George war 'unter' das Segel getaucht, auf die kalte Seite, wenige Meter über den Drahtschleifen. Er drückte die Risskanten von unten gegen die Reparaturstelle. Die Arbeit verlangte den ständigen Einsatz ihrer Manöverdüsen, damit sie nicht fort getrieben wurden. Buchstäblich mit den letzten Litern aus den Tanks ihrer Anzüge flogen sie schließlich zum Raumschlepper zurück und stiegen durch die Luke wieder ein.
„Okay, du kannst abdocken und den Spin-up einleiten. „sagte Brad per Funk, „Es dauert sowieso Stunden, bis wir wieder auf Touren kommen, kein Grund länger als notwendig zu warten.“
Um Prometheus nicht unnötig zu belasten löste Jana die Dockverbindung.
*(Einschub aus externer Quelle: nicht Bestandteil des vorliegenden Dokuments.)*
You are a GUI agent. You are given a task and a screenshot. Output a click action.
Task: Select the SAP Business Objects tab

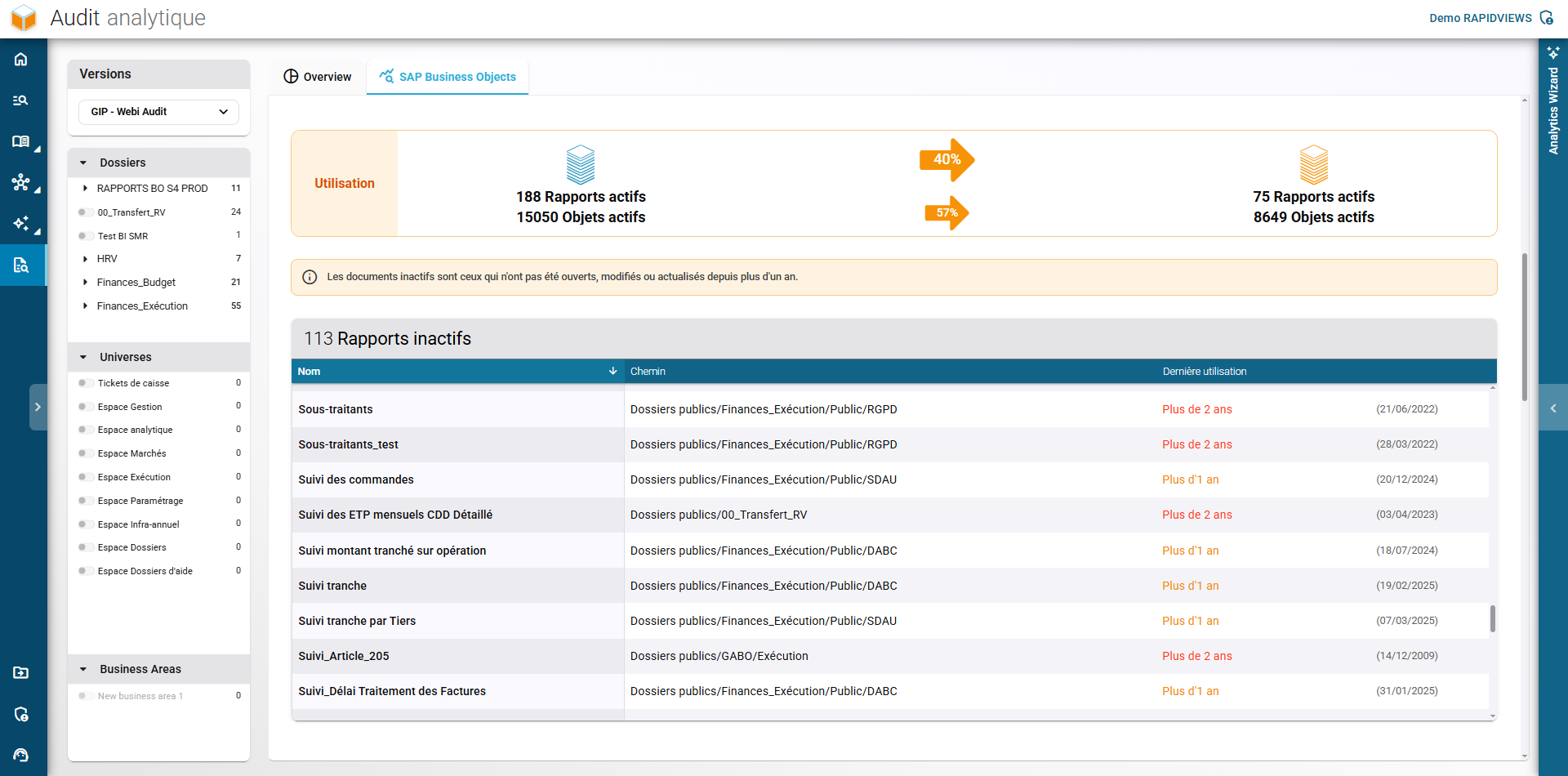[x=448, y=76]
Das Klacken der zurückfedernden Haltebolzen klang wie ein entfernter Kanonenschuss durch die Wände der Kabine. Mit kurzen Stößen aus den Steuerdüsen zog sich der Schlepper ein paar Meter zurück, bevor sich der Sammler in Bewegung setzte..
Während der nächsten Stunden brachten die Ionentriebwerke den Sammler langsam wieder in Drehung. Zuerst nur unmerklich, dann zusehends schneller, begann sich das Segel unter ihnen wieder zu drehen.
„Sieht aus, als ob es hält. Die Sensoren im Segel sind im Nominal-Bereich. Wir warten jetzt noch acht Stunden. Wenn bis dahin alles heil bleibt, holen wir uns das Okay für den Rückflug.“
Das Segel hielt. Die Wicklungen der magnetischen Spule kühlten ab und waren wieder betriebsbereit. Die Solarzellen lieferten durch die abgedeckte Reparaturstelle zwar etwas weniger Strom, aber das war unter diesen Bedingungen akzeptabel.
Weit unter ihnen hatte sich die Erde in eine günstige Position gedreht Der Bordcomputer zündete die Triebwerke und schoss ihre Kapsel auf die Rückkehrbahn zur Erde ein. Als sie 200 km entfernt waren, nahm Prometheus seinen Betrieb wieder auf, und fing jene winzigen Teilchen ein, die später auf der Erde das heißeste aller Feuer entfachen würden.